Esso giaceva alla profondità di circa m. 1,30 dal suolo attuale; il coperchio, la cui estremità superiore era a poco più di 50 cm. di profondità, fu inavvertitamente spezzato all'inizio dello scavo, e solo in parte fu possibile ricomporlo. Dentro il sarcofago erano resti umani appartenenti a diversi individui: si riconobbero avanzi di almeno 6 crani. Altri frammenti ossei furono rinvenuti sparsi nel suolo immediatamente vicino; ciò proverebbe, in relazione col fatto che uno degli angoli del coperchio risulta spezzato per rottura antica, che la tomba era già stata manomessa.
Il sarcofago, anepigrafe, misura esternamente m. 2 in lunghezza e m. 0.75 in larghezza; l’altezza compreso il coperchio, è di 75 cm.

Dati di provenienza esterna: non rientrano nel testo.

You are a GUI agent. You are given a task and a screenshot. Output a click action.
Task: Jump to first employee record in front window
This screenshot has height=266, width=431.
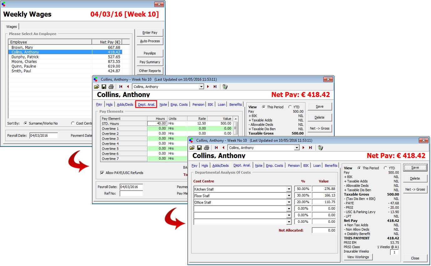pos(216,148)

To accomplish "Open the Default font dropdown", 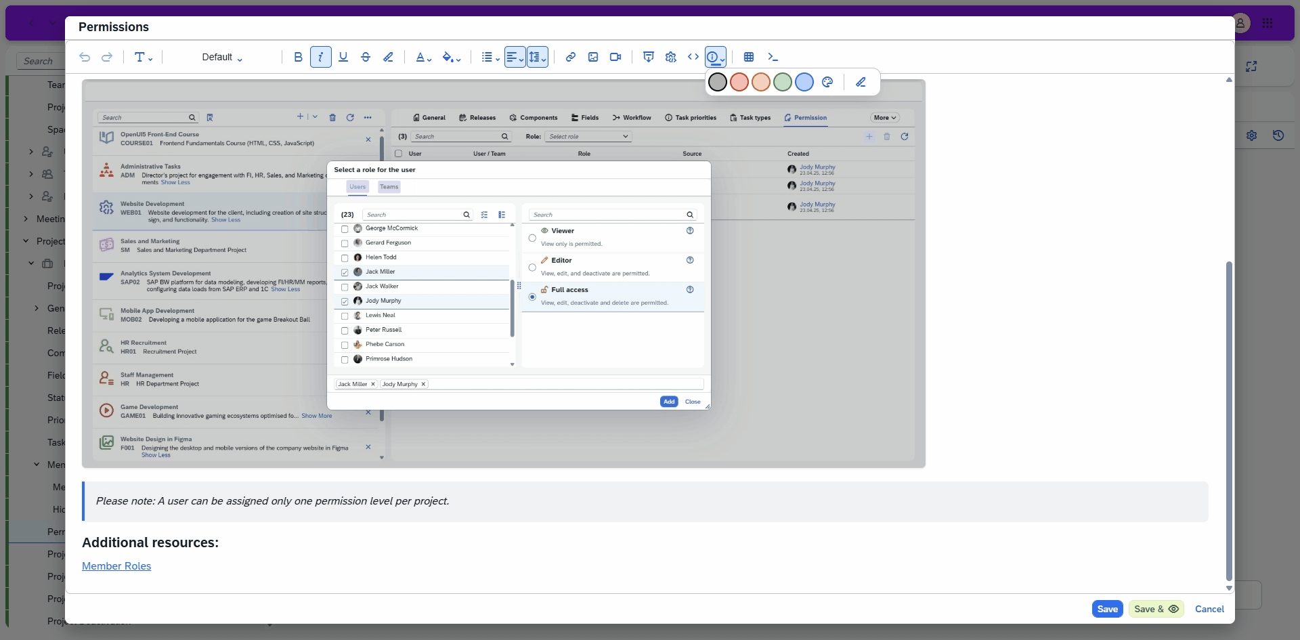I will pyautogui.click(x=222, y=57).
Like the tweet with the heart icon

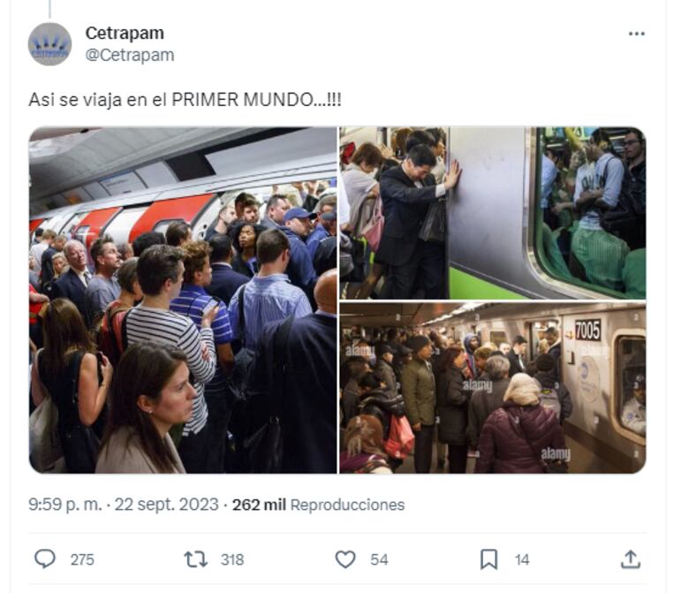click(x=345, y=559)
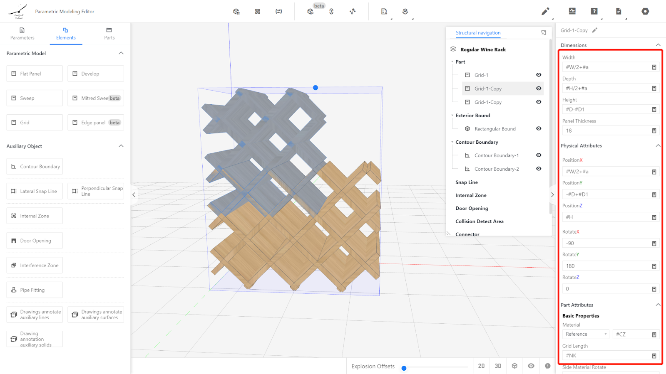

È del tipo (caratterizzato dal coperchio a tettuccio con acroteri agl’angoli e dall’uso della pietra del Finale) già noto attraverso vari altri esemplari della Liguria: sei identici già se ne conservano nel Civico Museo Ingauno ad Albenga; altri ne esistono a Noli, a fianco della chiesa di S. Paragorio; uno si conserva persino alla Spezia, nel Civico Museo. La rozzezza della lavorazione, la destinazione stessa all’interramento riportano ad epoca di decadenza e probabilmente di insicurezza pei resti degli estinti: il V o VI secolo, se non addirittura l’alto medioevo (1 ). In tutti si raccolsero resti umani appartenenti a più individui, sicché pare che la destinazione ad ossario sia originaria, non frutto di posteriore riutilizzazione: anche questa caratteristica riporta ai secoli del profondo medio evo e dell’età paleocristiana.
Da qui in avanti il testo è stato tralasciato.